From K-Guard and Shin-Shin
Early entanglement positions that can transition to ashi and produce outside heel hook access. Used in standing leg entanglement entries.
Position Requirements
- Ashi Garami — Primary platform. Standard outside heel hook configuration. Highest reliability.
- Outside Ashi Garami — Outside line access. Heel exposed with different angle. High reliability.
- 50/50 — Mutual access. Race condition. Requires timing and hip control superiority.
- Backside 50/50 — Premium outside heel hook position. Reduced defender access. High reliability.
- Single Leg X (SLX) Bottom — Available in transition. Hip must be loaded during the positional change.
- K-Guard / Shin-Shin — Entry-level access.

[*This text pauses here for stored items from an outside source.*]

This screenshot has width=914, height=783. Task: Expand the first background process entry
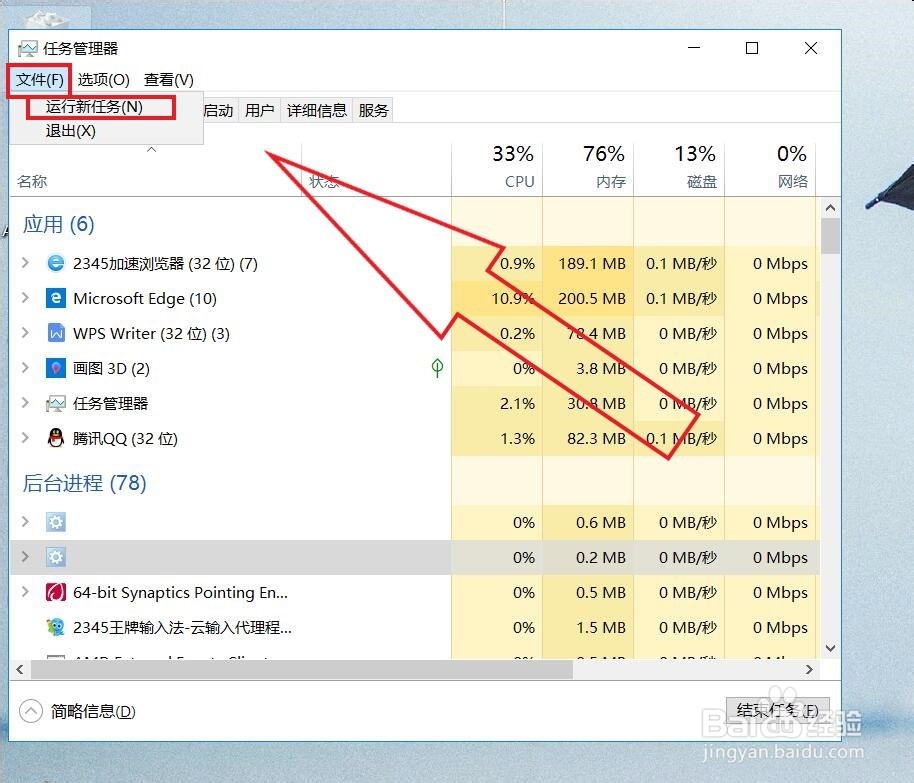[x=24, y=522]
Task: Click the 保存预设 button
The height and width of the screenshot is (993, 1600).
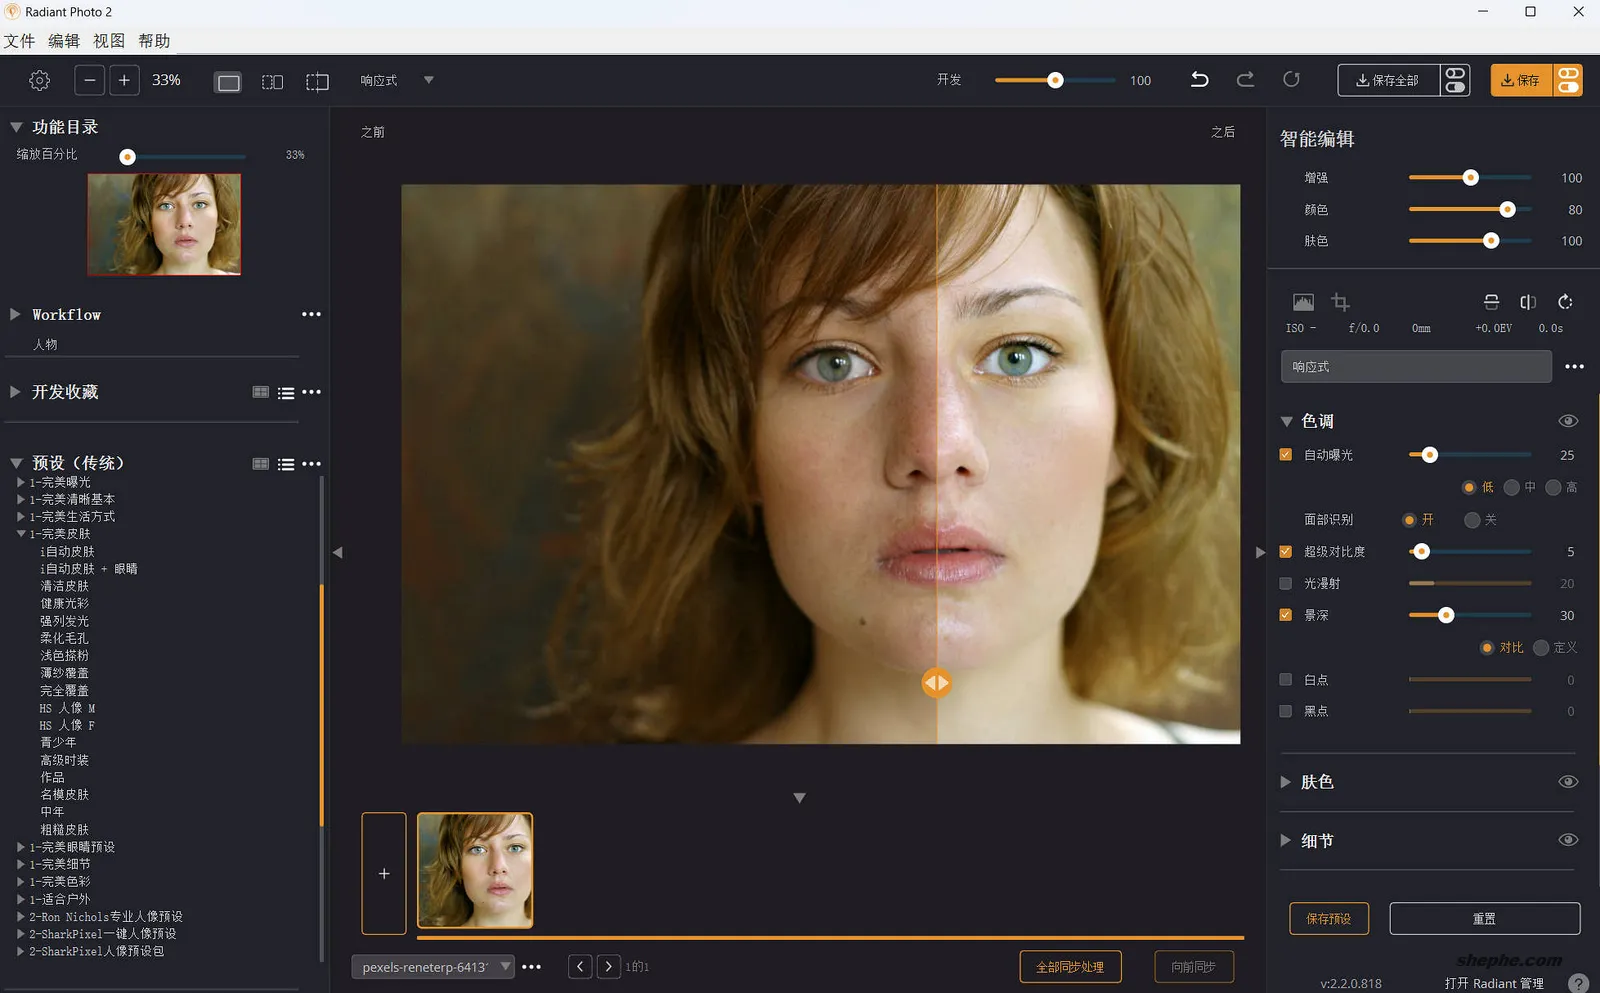Action: click(x=1328, y=918)
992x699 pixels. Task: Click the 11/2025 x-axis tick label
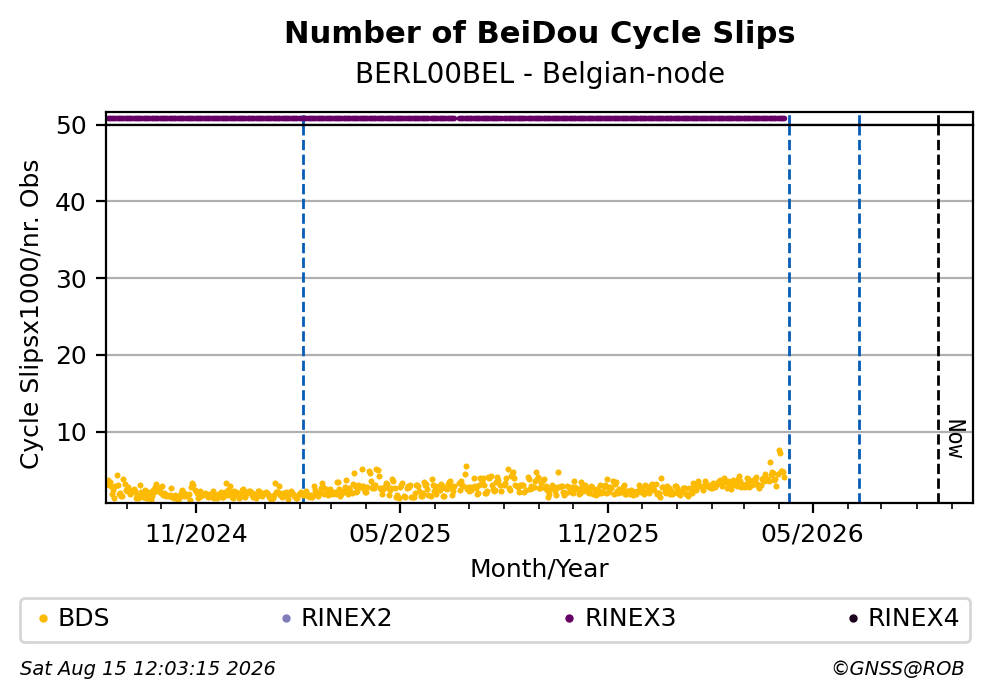click(x=608, y=534)
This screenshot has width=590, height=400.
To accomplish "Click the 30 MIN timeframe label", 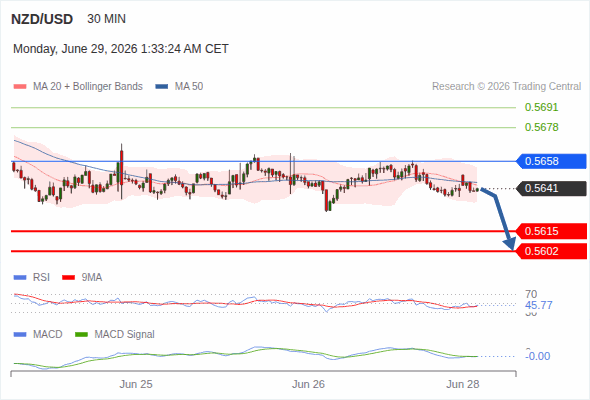I will pyautogui.click(x=106, y=19).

Transitional — leads to ashi before finishing.
Common Errors
Error 1: Pulling the heel toward the body instead of toward the mat
Why it fails: The wrong pull direction changes the rotational axis and fails to load the medial structures. INV-04 fails. The opponent feels the grip but is not structurally threatened.
Correction: The heel pulls away from the attacker’s body and down toward the mat. Feel where the resistance is — it should be at the knee, not at the ankle.
Error 2: Cranking the ankle rather than rotating the knee
Why it fails: The foot moves significantly but the knee is not loaded. INV-LE04 fails. The defender may feel ankle pain but the submission is not effective against the knee structures.
Correction: The grip is on the heel but the target is the knee. Slow the application, check where the resistance is felt, and adjust the angle until knee resistance is present.
Error 3: Attempting the outside heel hook without established ashi garami
Why it fails: Without the ashi configuration, the heel is not exposed in the correct position and the hip is not loaded. INV-LE02 and INV-S02 both fail.
Correction: Establish ashi garami fully — inside space, hip against thigh, leg isolated — before reaching for the heel. The position precedes the submission.
Drilling Notes
Ecological Drilling
Flow roll from ashi garami with both practitioners understanding the outside heel hook threat. Practice the heel hide defence and the belly-down escape. The attacker practices feeling when the knee resistance is present and when it is not. Build the sensitivity before adding speed.
Systematic Drilling
From a static ashi garami with the attacker holding the outside heel, practice three pull directions: toward the body, upward, and toward the mat and away. The defender provides verbal feedback on which direction creates knee resistance. Build angle sensitivity before adding any force.
Ability Level Notes
Developing practitioners should only drill this with experienced partners who have established mat culture around heel hooks. The straight ankle lock must be clean first — understanding hip angle from the ankle lock transfers directly to heel hook mechanics. Do not add speed until the angle is automatic.
Ability Level Guidance
Developing
Learn the outside heel hook only after the straight ankle lock is clean. Drill slowly. Focus on the pull direction — toward the mat, away from the body. Understand the belly-down escape direction before applying any force in live rolling.
Proficient
Integrate the outside heel hook with the toe hold and ankle lock as a three-threat system from ashi garami. Study how the heel hide defence creates toe hold opportunities. Develop the backside 50/50 entry for premium finishing position.
Advanced
The outside heel hook becomes a positional control tool as much as a finish — using the threat to move the opponent through positions. Study the outside heel hook from the backside 50/50 and the 7/30 position for advanced finishing configurations.
Ruleset Context
Also Known As
- OHH(Abbreviation)
- Outside Hook
- Outer Heel Hook
- Reverse Heel Hook(Used inconsistently across the community — some instructors apply this name to the outside heel hook. This site uses Outside Heel Hook as the canonical term.)